Het CDA zei dat er wel veel toezeggingen en verwijzingen, ook naar andere programma's, zijn en vroeg of er iets van een overzicht kan komen. Ik houd zelf ook erg van overzicht, dus laat ik dat toezeggen. Ik heb sowieso al toegezegd dat wij tegen de zomer met een integrale brief komen, maar ik denk dat ik, dit debat gehoord hebbende, in januari moet duiden wat daarin terugkomt en op welke manier ik dat in de route zet. Daarbij betrek ik ook de moties die hierover worden aangenomen. Zo'n overzichtsbrief komt er dus aan.

Worden ook de ouders betrokken bij het onderzoek dat in het kader van de toereikendheid van het budget wordt gedaan? Zeker. Ik denk dat dat belangrijk is, want anders kun je dat onderzoek niet op een goede manier doen. Dat zal ook onderdeel zijn van de uitvoering van de motie, als die wordt aangenomen.

Dan het regievraagstuk. Ja, daar ben ik het natuurlijk gewoon zeer mee eens. Dat is eigenlijk de kern: dat ouders regie willen hebben op hoe de zorg en de ondersteuning is vormgegeven voor hun kinderen.

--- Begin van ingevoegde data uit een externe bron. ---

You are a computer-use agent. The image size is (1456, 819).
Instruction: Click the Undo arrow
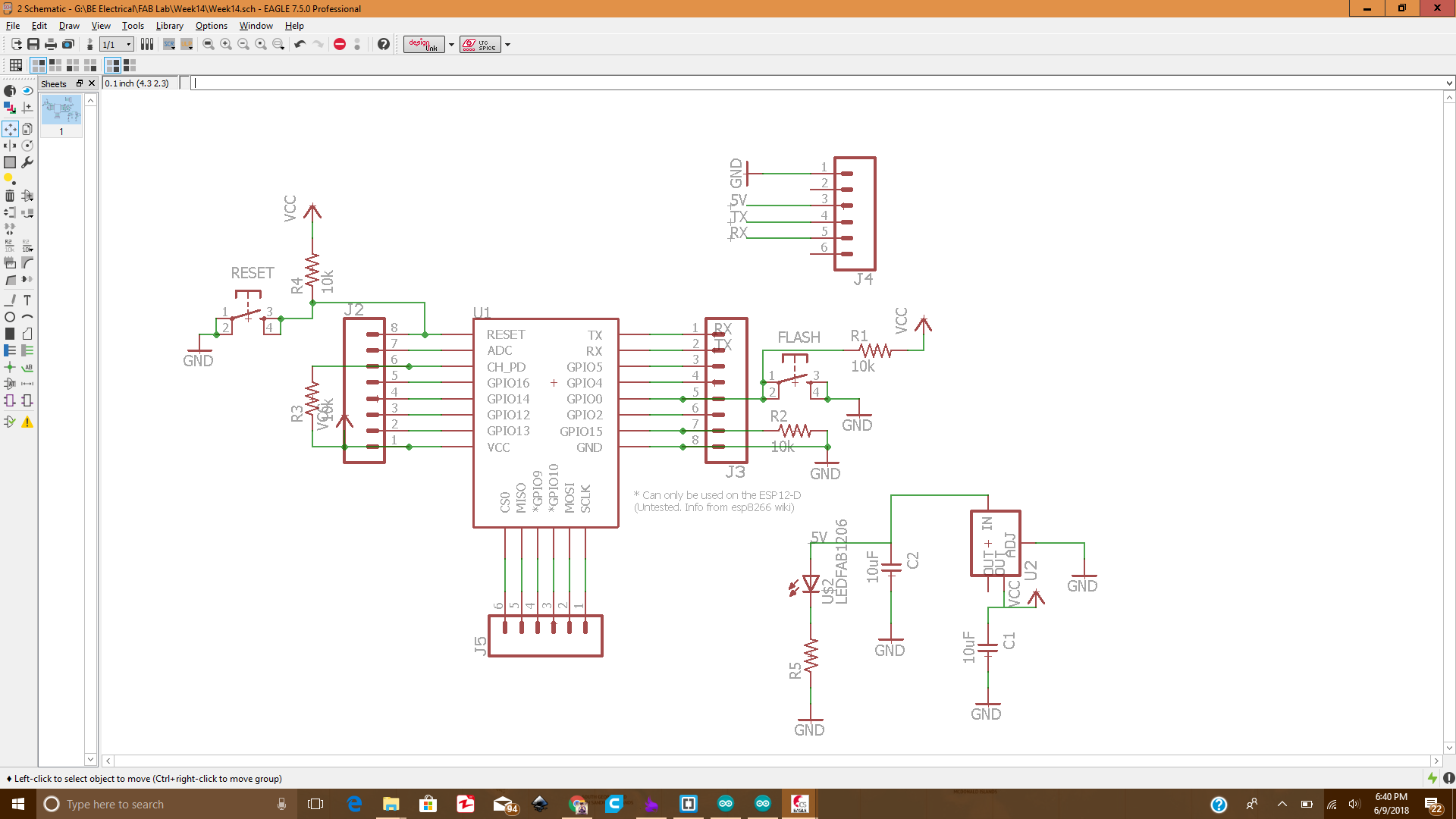[x=300, y=44]
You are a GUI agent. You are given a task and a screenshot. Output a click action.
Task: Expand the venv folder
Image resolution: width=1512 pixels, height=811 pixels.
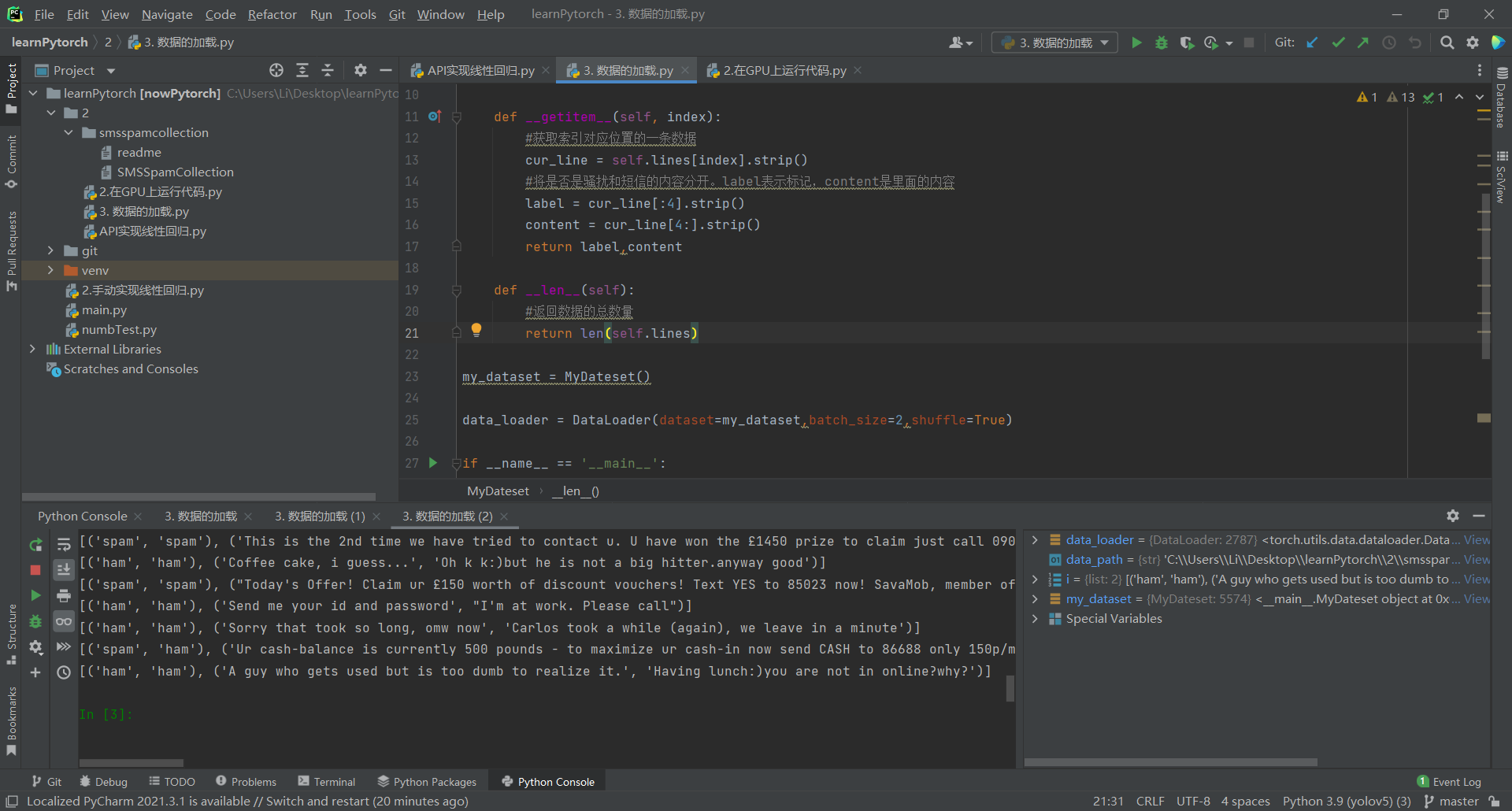[x=50, y=270]

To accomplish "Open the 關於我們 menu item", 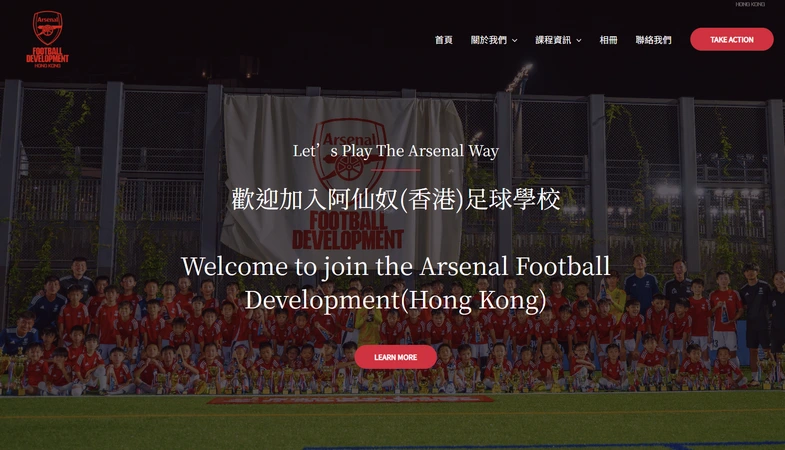I will (x=489, y=40).
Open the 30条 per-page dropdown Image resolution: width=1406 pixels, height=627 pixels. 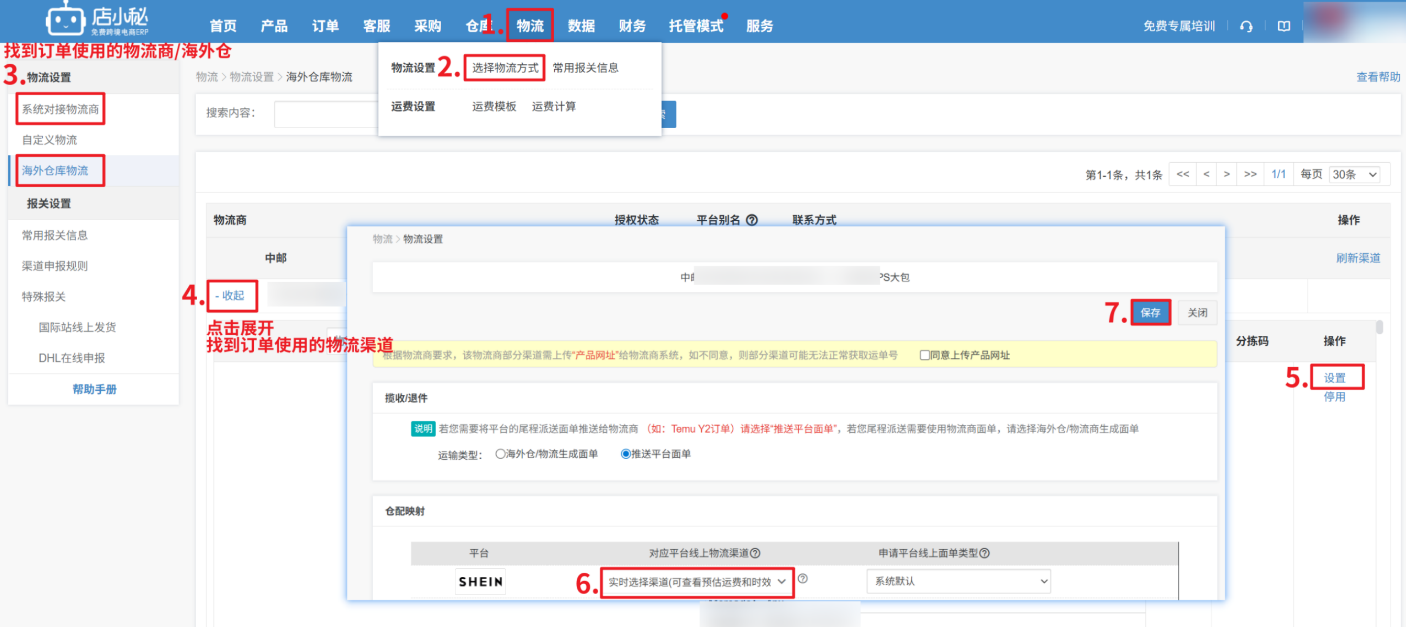(1354, 174)
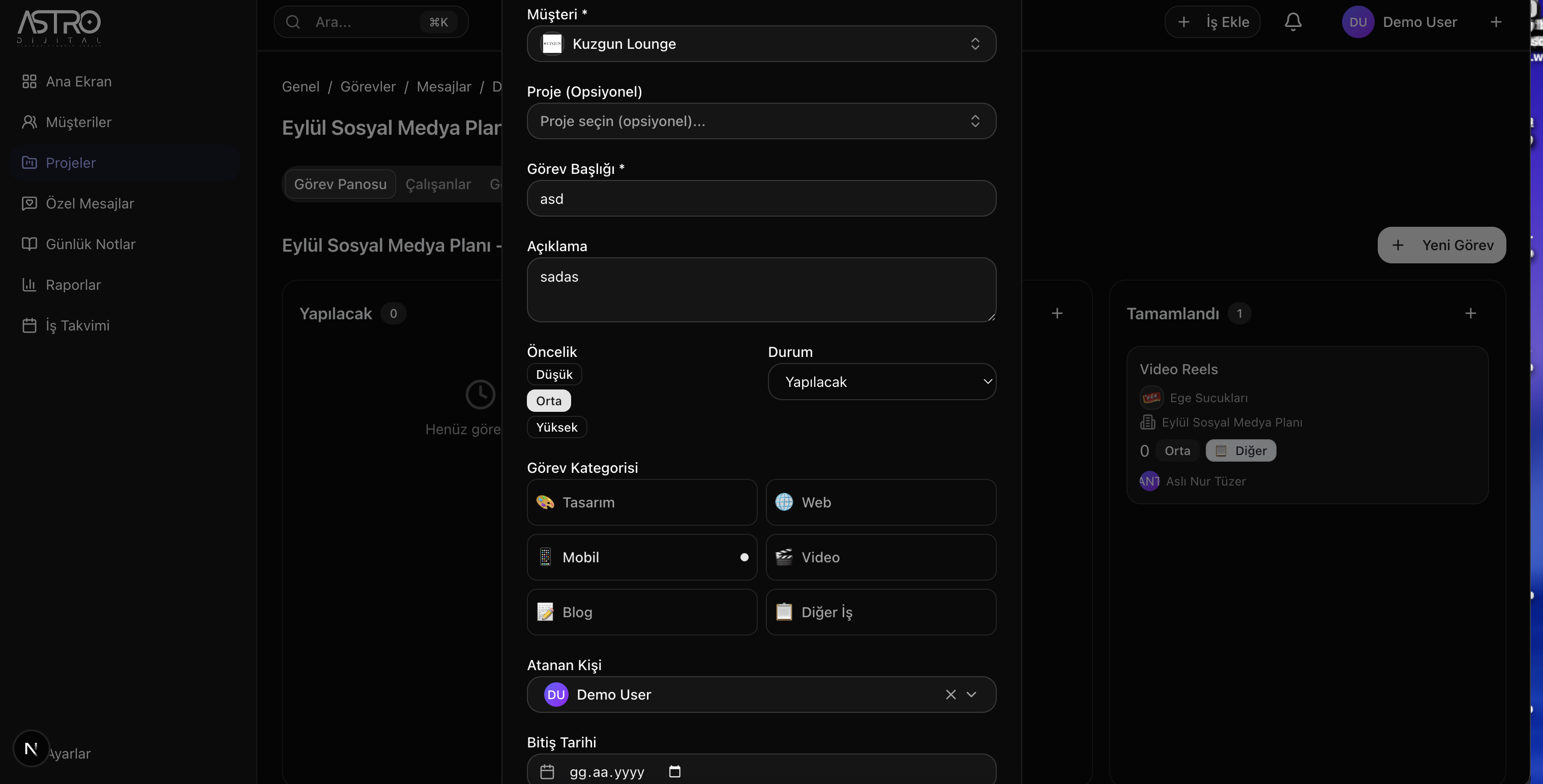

De VVD onderstreept het tempo maken bij de allereerste motie. Ook door het indrukwekkende aantal namen onder die motie is de urgentie die de Kamer voelt, mij geheel duidelijk geworden. Op die manier ga ik er ook mee om. Ten aanzien van de evaluatie van het experiment persoonsvolgende bekostiging benadrukt mevrouw Hermans dat zij in de eindevaluatie echt wil terugzien wat het persoonsvolgende bekostigende deel is geweest en niet alle andere side effects van het experiment, die misschien ook mooi zijn. Dat deel ik met haar, dus ik zal erop toezien dat in de evaluatie goed daarop wordt ingegaan, opdat we dat debat op dat moment goed kunnen voeren. Punt.

De voorzitter:

Dank u wel.

Minister De Jonge:

Wederzijds.

De beraadslaging wordt gesloten.

De voorzitter:

Over de ingediende moties zullen we volgende week dinsdag stemmen. Ik schors de vergadering tot 13.30 uur.

De vergadering wordt van 12.57 uur tot 13.30 uur geschorst.